PCA gave information on the position of the principal major differences between the RS of the control group and breast cancer patients. These bands were used to normalize the spectra and we found seven band ratios, which also allowed the discrimination of serum blood samples; the characteristic average values of band ratios for control group and breast cancer patients are described in Table 3. Also these bands were used to explain that associated comorbidities like atherosclerosis were not found in our group of patients. To prove, this conclusion we performed two different analyses, first grouping the controls by age and conducting PCA, which produced no group differences. Therefore, age was not a parameter that discriminated between groups. Our second analysis used the previous work of Nogueira and Silveira, who studied healthy and atherosclerotic human carotid arteries using Raman spectroscopy and PCA. They found three peaks that mark the principal group differences between the groups: 1,453, 1,439, and 1,663 cm−1. In our case, only one of these peaks was found by the loading vectors (1,450 cm−1). However, since the other peaks are not identified by the loadings and this single band does not appear among the band ratios of Table 3, we propose that atherosclerosis alone was not responsible for our findings. Our conclusions based on PCA results are in agreement with the clinical information that only one of our patients had a cardiovascular problem, the rest of the patients did not have any associated comorbidities, and none of the patients had atherosclerosis.

Summary

Our study demonstrated that Raman spectroscopy and multivariate analysis can be used to discriminate between serum samples from breast cancer and healthy patients and that PC-DA gives better discrimination when a baseline correction was made (case A). However, the scatter plot of PC-DA did not show a clear discrimination between patients with and without metastases since the number of samples in each disease stage was small. To explore whether PC-DA can really discriminate between patients with and without metastases, the number of cases should be increased. On the other hand, the use of PCA loading vectors allowed us to detect differences between both groups based on several bands. These bands were analyzed by means of a pairwise comparison of mean intensity. The results show seven band ratios that were statistically accepted as markers for discrimination between the spectra of control and breast cancer patients.

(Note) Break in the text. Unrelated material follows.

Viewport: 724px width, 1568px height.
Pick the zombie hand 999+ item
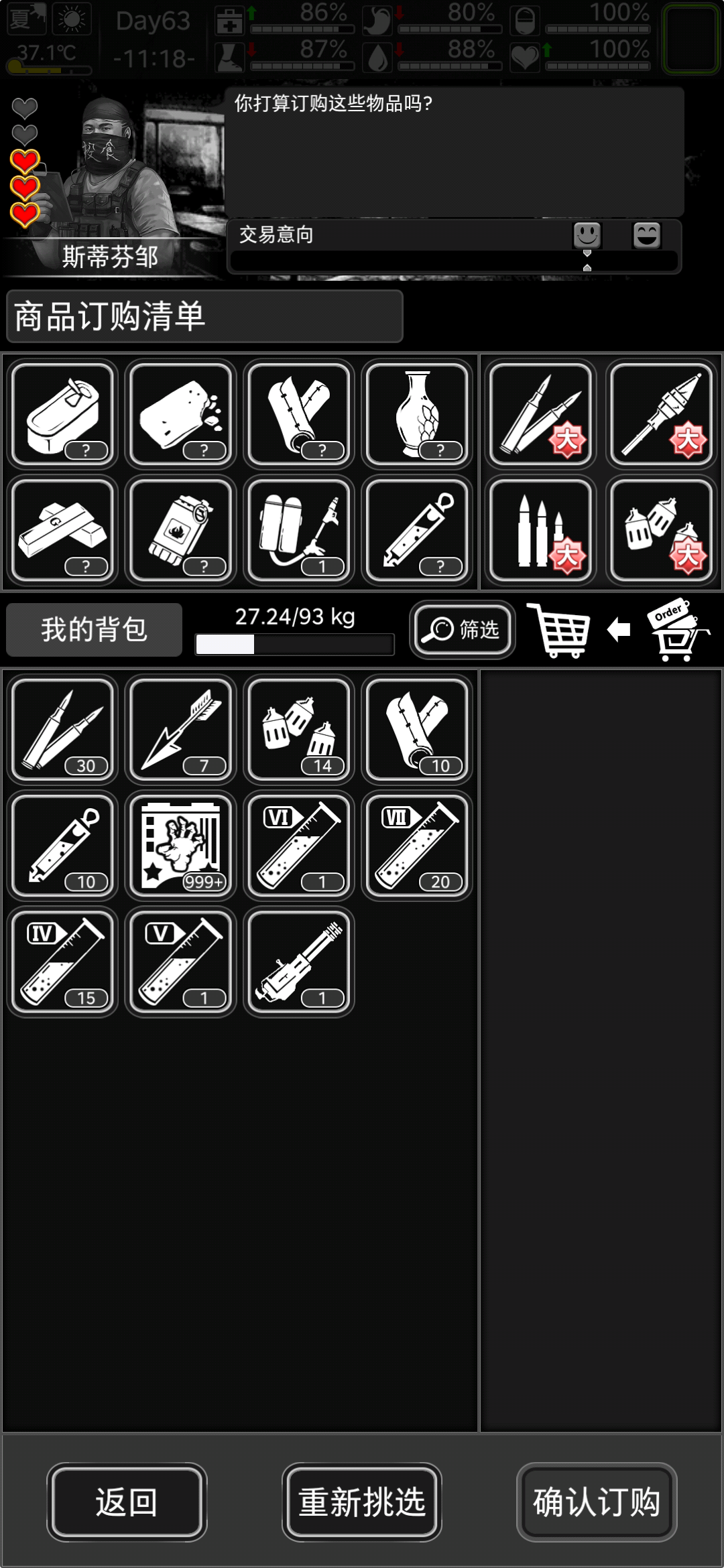pos(181,846)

These bands correspond to proteins, polysaccharides, and phospholipids. Our results did not reveal whether the values of the band ratios are due to changes in concentration or morphology of these molecules nor did they determine exactly what molecules were responsible for the differences. Other techniques such as Fourier transform infrared spectroscopy or magnetic resonance could be used to acquire this information. Nevertheless, we obtained specific bands that did indeed indicate group differences and could therefore be used as potential screening markers for breast cancer.